Google offers free Android development Udacity course - hansy
http://android-developers.blogspot.com/2014/07/learn-to-think-like-android-developer.html?

======
dhawalhs
Direct link to the course page:

[https://www.udacity.com/course/ud853](https://www.udacity.com/course/ud853)

------
roma1n
Okay, I realize that complaining about pricing makes little sense, but
$150/month for the "full" course, with the free option labelled as a simple
"textbook"?

That changes the mooc positionning somewhat. In my case (student) I would not
take the full course.

Seems that Coursera is doing something right in that respect: you can get a
verified certificate for $49, or pay to get a capstone project graded
individually. You also get to complete a substantial part of the course before
committing to a certificate. That brings value to individual students while
keeping the price affordable.

/end of pointless rant

------
TheAlchemist
Just watched most of the material. Really great stuff. Good android tutorials
are hard to find in my opinion. Even in the official documentation, most of
the time it's quite long and always 'support libs' oriented.

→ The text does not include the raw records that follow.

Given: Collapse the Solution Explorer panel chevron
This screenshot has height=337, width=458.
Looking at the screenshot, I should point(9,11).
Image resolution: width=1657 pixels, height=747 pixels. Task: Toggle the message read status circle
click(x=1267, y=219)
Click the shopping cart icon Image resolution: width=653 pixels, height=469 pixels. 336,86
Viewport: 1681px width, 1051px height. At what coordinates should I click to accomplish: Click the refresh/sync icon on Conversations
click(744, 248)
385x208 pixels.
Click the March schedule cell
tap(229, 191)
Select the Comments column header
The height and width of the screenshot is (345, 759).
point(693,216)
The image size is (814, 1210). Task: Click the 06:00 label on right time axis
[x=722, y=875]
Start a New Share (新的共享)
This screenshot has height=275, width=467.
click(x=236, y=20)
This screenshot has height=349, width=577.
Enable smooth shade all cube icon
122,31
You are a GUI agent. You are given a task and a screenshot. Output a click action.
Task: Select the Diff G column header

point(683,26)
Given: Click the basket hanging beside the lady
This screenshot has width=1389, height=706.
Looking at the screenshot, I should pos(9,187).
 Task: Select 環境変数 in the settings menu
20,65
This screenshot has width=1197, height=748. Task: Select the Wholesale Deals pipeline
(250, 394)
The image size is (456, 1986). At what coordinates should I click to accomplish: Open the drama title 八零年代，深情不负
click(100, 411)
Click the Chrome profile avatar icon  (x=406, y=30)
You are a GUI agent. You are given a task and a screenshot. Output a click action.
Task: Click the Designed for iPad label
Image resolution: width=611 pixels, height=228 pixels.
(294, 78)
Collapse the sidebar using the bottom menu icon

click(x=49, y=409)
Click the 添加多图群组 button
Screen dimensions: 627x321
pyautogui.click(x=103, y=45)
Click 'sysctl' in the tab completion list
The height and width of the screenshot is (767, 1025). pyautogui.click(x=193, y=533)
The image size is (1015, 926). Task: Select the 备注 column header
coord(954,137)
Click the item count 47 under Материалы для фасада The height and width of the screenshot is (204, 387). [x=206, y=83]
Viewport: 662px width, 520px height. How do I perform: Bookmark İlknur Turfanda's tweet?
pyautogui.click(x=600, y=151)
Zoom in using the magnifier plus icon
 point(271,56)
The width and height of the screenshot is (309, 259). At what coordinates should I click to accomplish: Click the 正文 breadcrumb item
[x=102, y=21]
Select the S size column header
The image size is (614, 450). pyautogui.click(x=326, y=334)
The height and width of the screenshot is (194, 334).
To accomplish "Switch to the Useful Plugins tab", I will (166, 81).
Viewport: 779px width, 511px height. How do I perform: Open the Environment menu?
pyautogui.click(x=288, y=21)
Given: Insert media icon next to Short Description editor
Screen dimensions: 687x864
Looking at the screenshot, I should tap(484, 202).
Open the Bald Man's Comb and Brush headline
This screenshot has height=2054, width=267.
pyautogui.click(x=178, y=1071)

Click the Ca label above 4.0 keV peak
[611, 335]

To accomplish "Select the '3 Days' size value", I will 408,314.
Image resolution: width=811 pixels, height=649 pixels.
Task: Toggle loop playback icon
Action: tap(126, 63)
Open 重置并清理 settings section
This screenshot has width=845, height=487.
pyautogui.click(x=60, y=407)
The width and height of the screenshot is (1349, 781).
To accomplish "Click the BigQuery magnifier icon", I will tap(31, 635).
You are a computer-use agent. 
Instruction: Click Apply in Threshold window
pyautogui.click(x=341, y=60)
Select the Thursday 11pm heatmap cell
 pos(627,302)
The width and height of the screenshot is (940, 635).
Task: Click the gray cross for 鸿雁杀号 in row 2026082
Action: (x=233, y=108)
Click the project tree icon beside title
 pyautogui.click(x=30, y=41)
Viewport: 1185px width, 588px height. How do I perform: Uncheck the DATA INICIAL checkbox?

Those videos are by far the best learning material on Android I have found so
far.

------
nstart
Thanks for this. I'm excited about this course. Personally I never really
liked the course material in the developer docs. It seems structured, but you
can go into way too many directions at once. At least that's what happened to
me

------
algorithms
My question to other android developers and especially people in hiring
positions:

Do you think such a certificate would be a deciding factor in the hiring
process? (Especially for entry-level positions, but also generally)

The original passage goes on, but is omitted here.